Work task
Repeat all of the records word for word, but skip any picture.

Supplied data
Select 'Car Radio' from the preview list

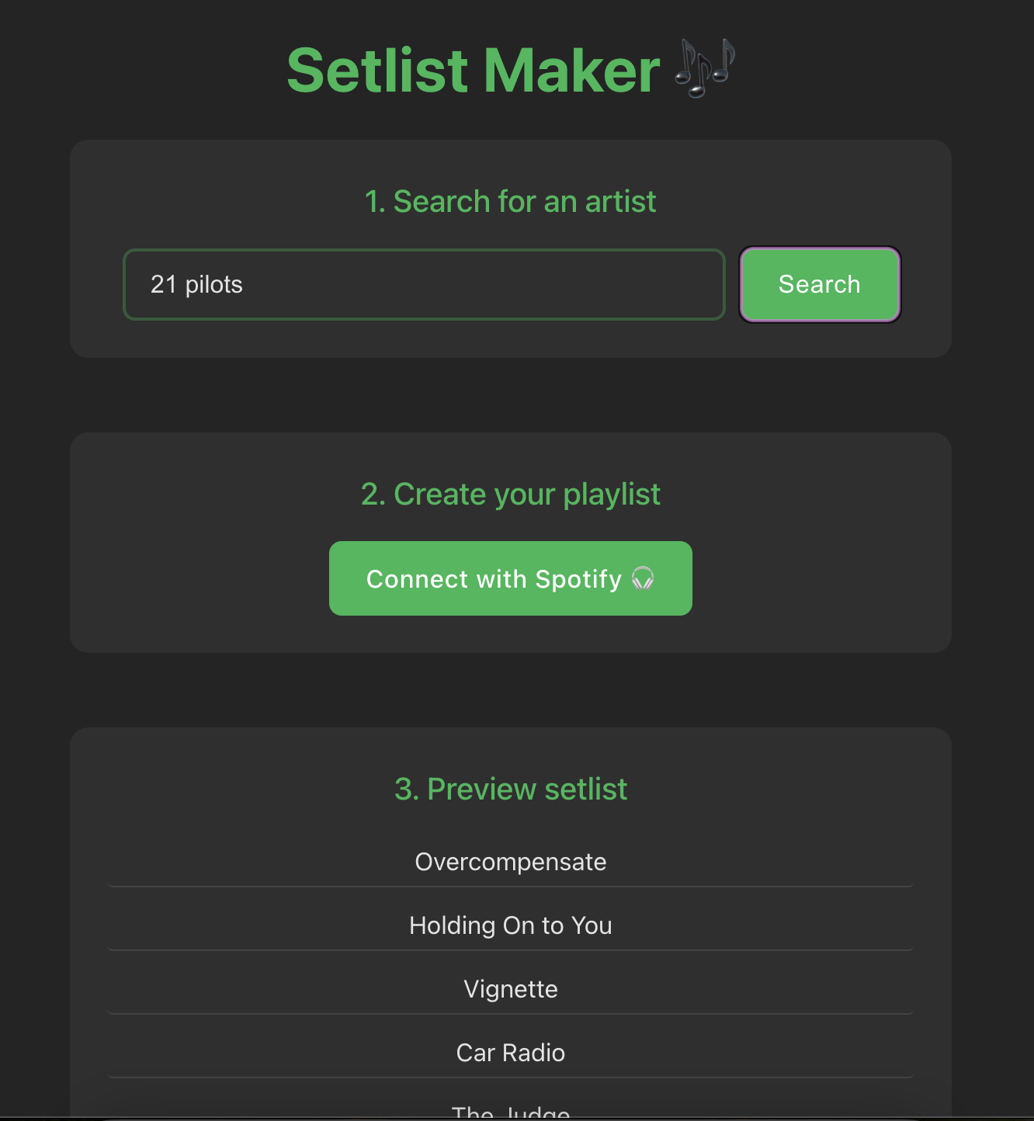510,1053
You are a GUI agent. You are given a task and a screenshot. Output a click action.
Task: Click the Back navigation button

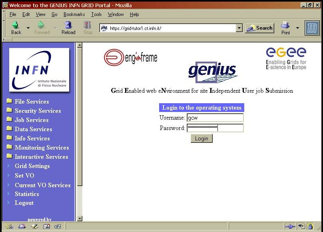point(16,28)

Task response
Select 'Car Radio' from the preview list

510,1053
You are a GUI agent. You are given a task and a screenshot. Output a click action.
Task: Click the Back navigation button

point(16,28)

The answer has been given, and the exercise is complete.